[Exercise instructions]: How many lines in the items below contain the string "width", with case counting? Give only the number.

[Listed entries]:
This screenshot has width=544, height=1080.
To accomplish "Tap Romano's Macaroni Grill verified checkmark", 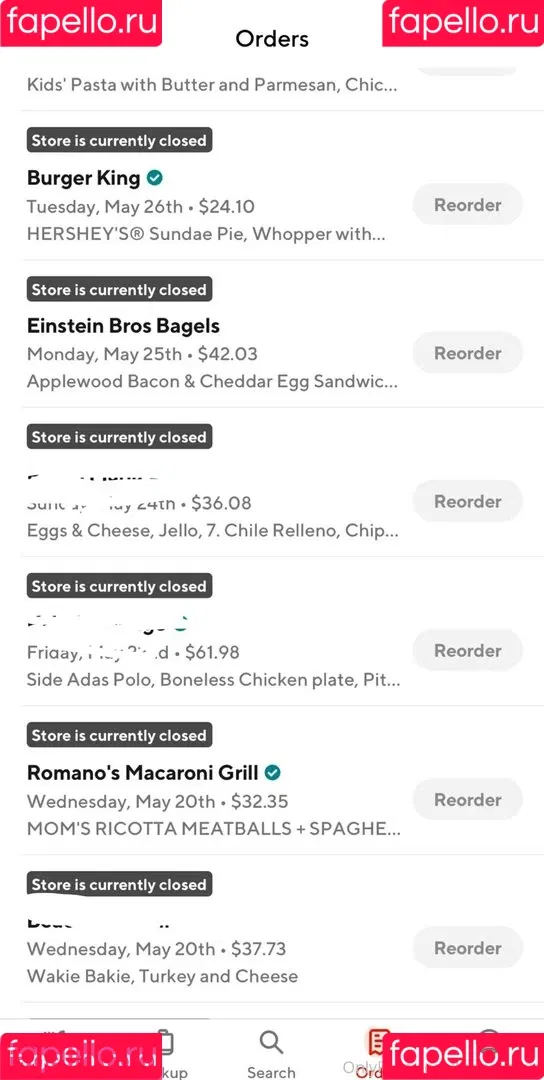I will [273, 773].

==

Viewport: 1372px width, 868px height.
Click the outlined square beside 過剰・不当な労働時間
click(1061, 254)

[Written solution]: 2